• Challenge: Copy out the passage on the army's peace committees in full, word for word and with nothing altered.

*** Text shown

Another report in The Wall Street Journal, July 27,1971 To help control of Bengali population, the army has been setting up a network of peace committees superimposed upon the normal civil administration, which the army cannot fully rely upon. Peace committee members are drawn from Beharis and from the Muslim Leagues and Jamat-e-Islami. The peace committees serve as the agent of army, informing on civil administration as well as on general populace. They are also in charge of confiscating and redistribution of shops and lands from Hindu and pro-independence Bengalis. The peace committee also recruits Razakars. Many of them are common criminals who have thrown their lots with the (Pakistan) army.”

******
*** Items

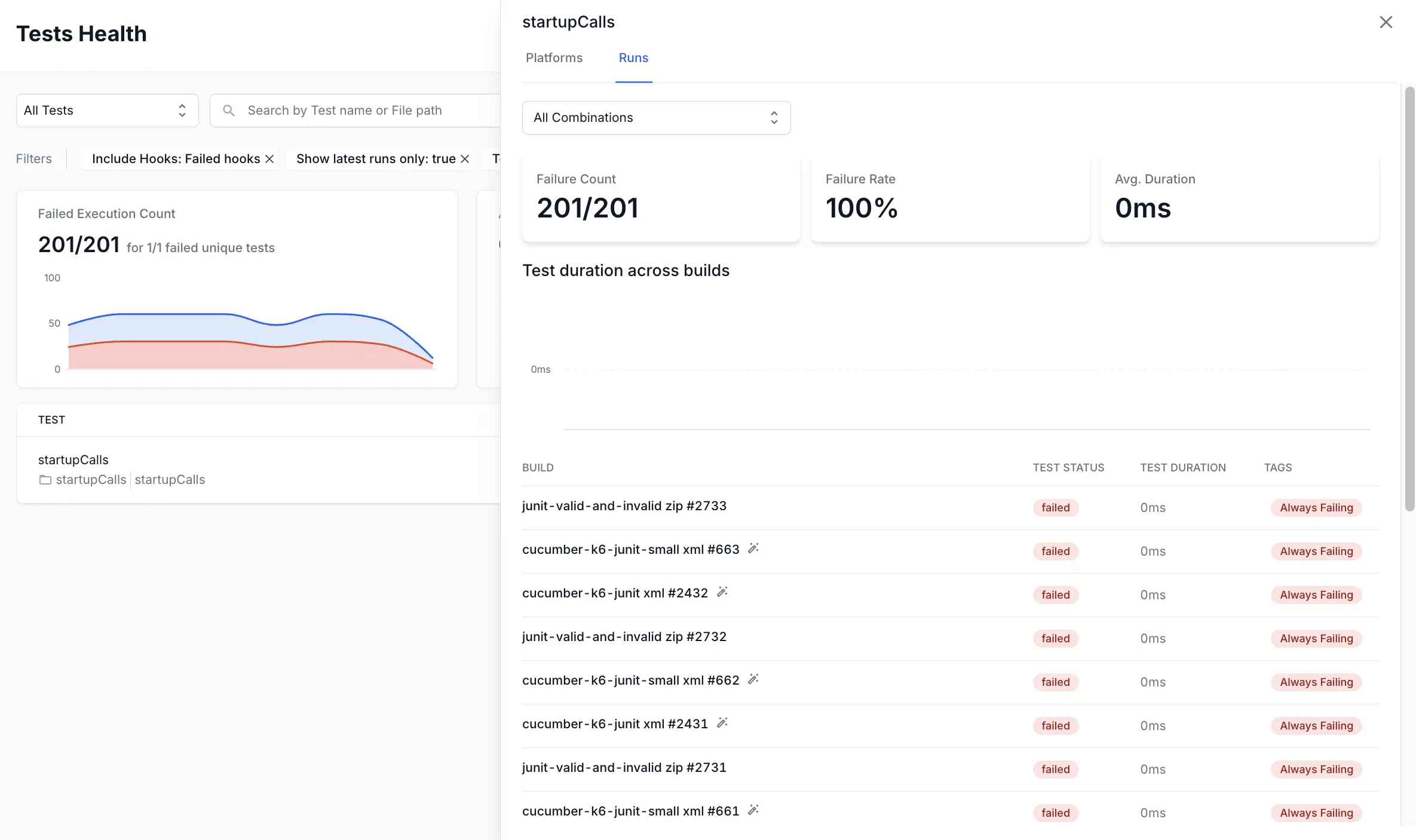Click magic wand icon beside cucumber-k6-junit-small xml #662
The height and width of the screenshot is (840, 1416).
753,679
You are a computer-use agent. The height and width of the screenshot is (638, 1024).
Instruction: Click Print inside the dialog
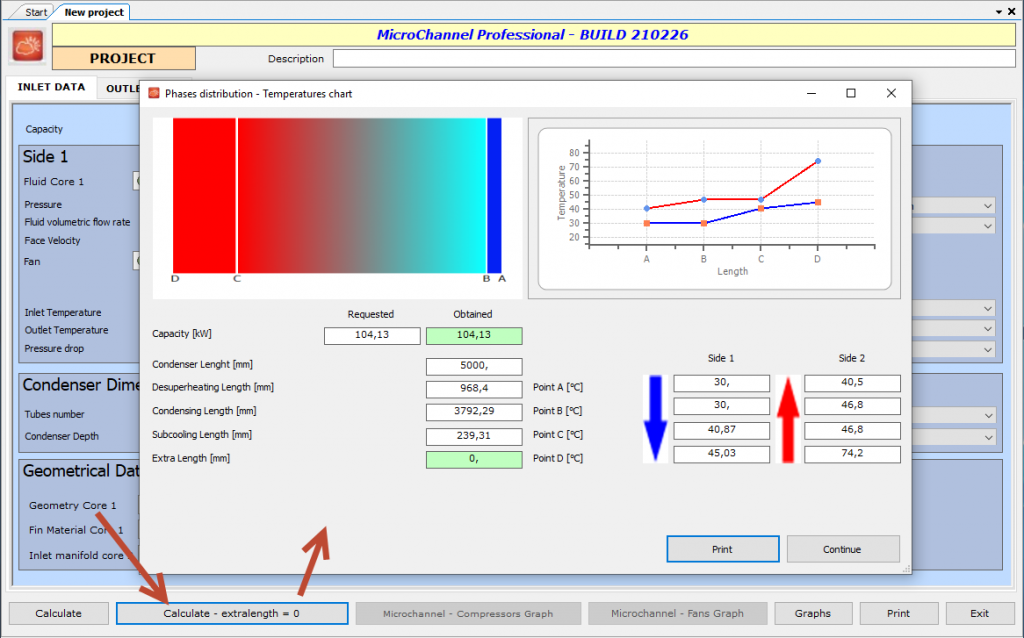click(x=722, y=548)
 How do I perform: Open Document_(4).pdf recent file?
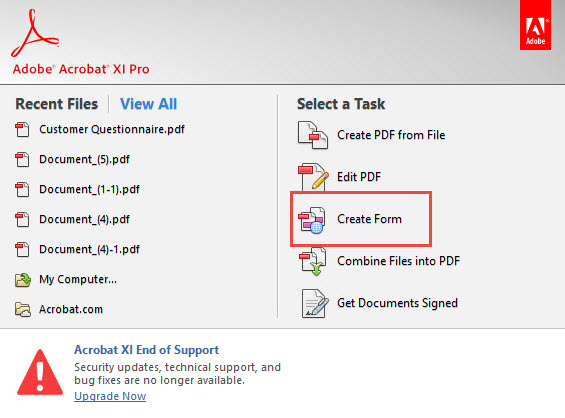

******

• Output of the task:
Another report in The Wall Street Journal, July 27,1971 To help control of Bengali population, the army has been setting up a network of peace committees superimposed upon the normal civil administration, which the army cannot fully rely upon. Peace committee members are drawn from Beharis and from the Muslim Leagues and Jamat-e-Islami. The peace committees serve as the agent of army, informing on civil administration as well as on general populace. They are also in charge of confiscating and redistribution of shops and lands from Hindu and pro-independence Bengalis. The peace committee also recruits Razakars. Many of them are common criminals who have thrown their lots with the (Pakistan) army.”